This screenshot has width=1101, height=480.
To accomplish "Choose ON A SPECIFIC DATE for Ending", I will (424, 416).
------------------------------
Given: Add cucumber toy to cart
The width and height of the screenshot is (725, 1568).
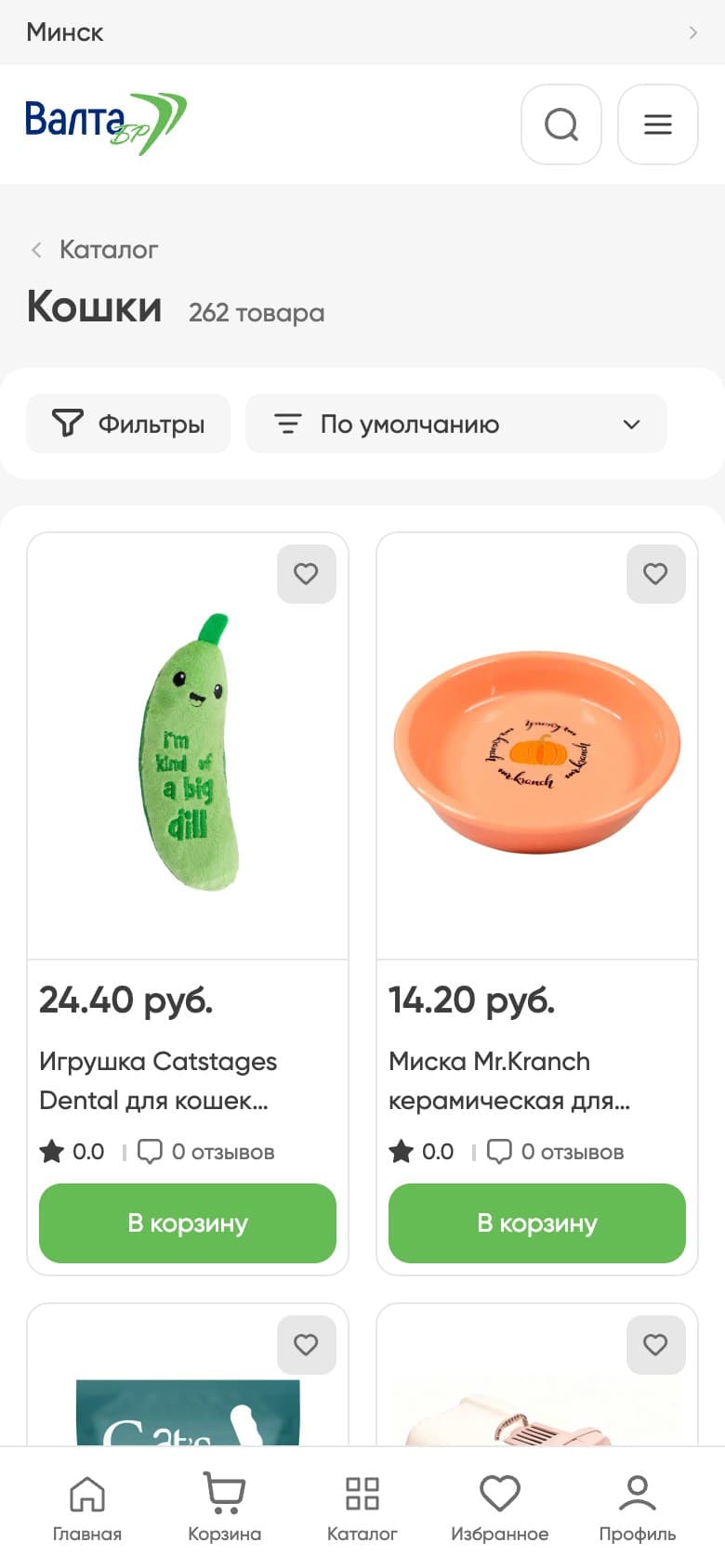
------------------------------
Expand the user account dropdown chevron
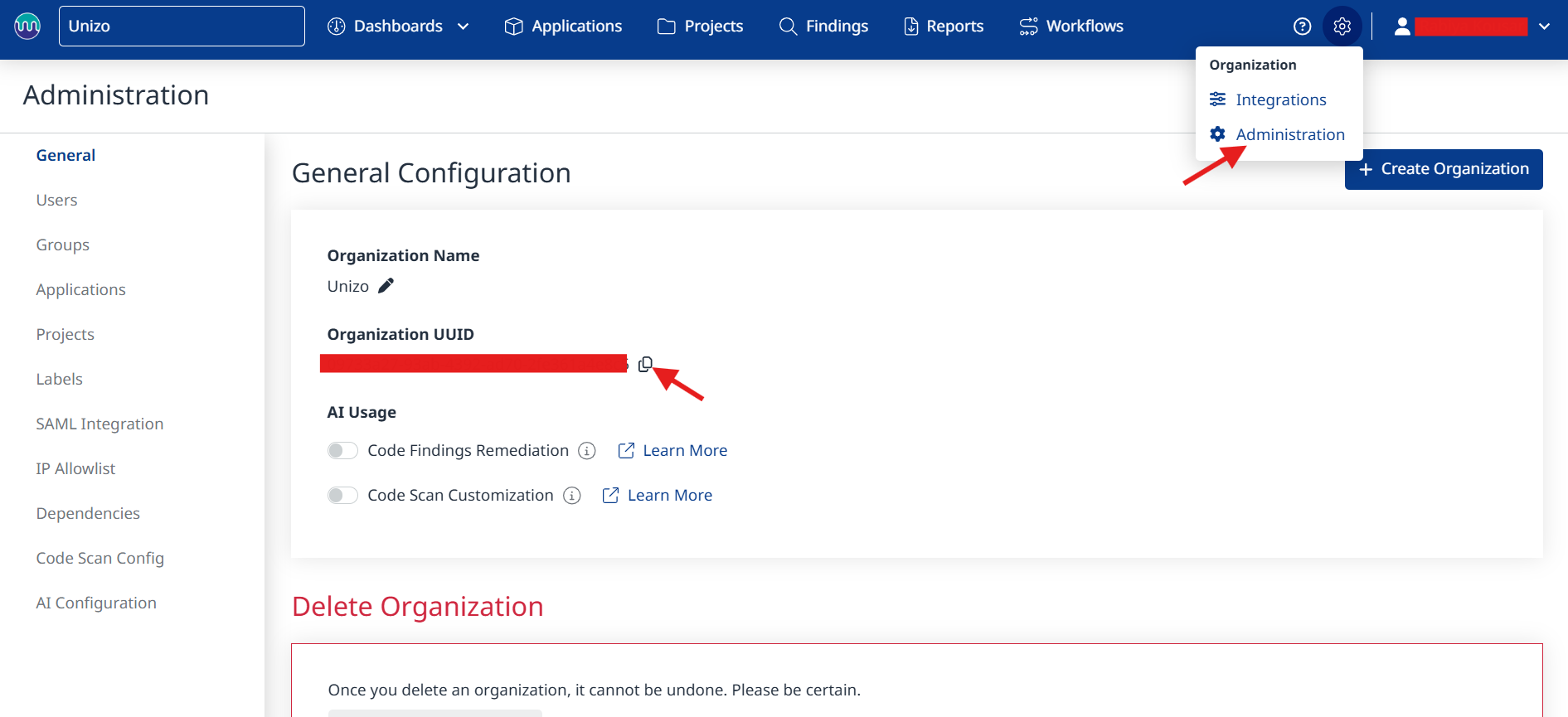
------------------------------
Work to be completed:
Check each line in the entries above for the string "height", then give the number of matching lines alone.

Reply:
2